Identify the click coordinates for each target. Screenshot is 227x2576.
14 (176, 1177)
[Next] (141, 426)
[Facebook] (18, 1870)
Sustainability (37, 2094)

• WHAT IS EXPECTED: A verbatim copy of all the entries is the expected result.

• RESPONSE TO THIS EXERCISE:
Identify the click coordinates for each target. Screenshot is 227x2576.
14 (176, 1177)
[Next] (141, 426)
[Facebook] (18, 1870)
Sustainability (37, 2094)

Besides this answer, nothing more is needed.